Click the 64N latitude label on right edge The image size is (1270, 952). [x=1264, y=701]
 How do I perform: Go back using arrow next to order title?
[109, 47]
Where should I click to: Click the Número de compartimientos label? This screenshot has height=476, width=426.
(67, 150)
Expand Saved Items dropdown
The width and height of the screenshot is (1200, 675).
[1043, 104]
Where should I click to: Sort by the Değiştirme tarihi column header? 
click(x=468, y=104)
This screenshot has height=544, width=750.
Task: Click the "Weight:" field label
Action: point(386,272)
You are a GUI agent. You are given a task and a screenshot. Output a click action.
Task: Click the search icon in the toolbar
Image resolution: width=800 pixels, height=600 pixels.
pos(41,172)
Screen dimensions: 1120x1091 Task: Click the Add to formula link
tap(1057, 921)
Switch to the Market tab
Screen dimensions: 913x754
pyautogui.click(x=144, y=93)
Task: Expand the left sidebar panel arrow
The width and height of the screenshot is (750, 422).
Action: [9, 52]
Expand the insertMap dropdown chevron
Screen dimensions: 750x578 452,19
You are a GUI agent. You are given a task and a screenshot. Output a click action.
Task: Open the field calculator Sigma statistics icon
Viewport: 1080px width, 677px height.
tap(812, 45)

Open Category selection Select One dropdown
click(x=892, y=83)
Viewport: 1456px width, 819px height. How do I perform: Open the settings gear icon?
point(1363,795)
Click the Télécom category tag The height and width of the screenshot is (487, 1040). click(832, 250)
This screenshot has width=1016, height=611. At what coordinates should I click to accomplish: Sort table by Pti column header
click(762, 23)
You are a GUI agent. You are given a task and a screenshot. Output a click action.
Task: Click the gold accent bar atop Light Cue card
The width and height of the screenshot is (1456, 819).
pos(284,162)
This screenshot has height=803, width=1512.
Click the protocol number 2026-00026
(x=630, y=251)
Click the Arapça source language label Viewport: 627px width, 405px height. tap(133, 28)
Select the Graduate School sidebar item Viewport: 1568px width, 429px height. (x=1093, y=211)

+ + + +

◆ WHAT YOU NEED TO DO ◆
Give back exactly the lines from the line containing "This screenshot has width=1016, height=611." to the end of the entries, and no other lines.

◆ WRITTEN SOLUTION ◆
This screenshot has width=1016, height=611. At what coordinates should I click to accomplish: Sort table by Pti column header
click(762, 23)
You are a GUI agent. You are given a task and a screenshot. Output a click action.
Task: Click the gold accent bar atop Light Cue card
The width and height of the screenshot is (1456, 819).
pos(284,162)
This screenshot has height=803, width=1512.
Click the protocol number 2026-00026
(x=630, y=251)
Click the Arapça source language label Viewport: 627px width, 405px height. tap(133, 28)
Select the Graduate School sidebar item Viewport: 1568px width, 429px height. (x=1093, y=211)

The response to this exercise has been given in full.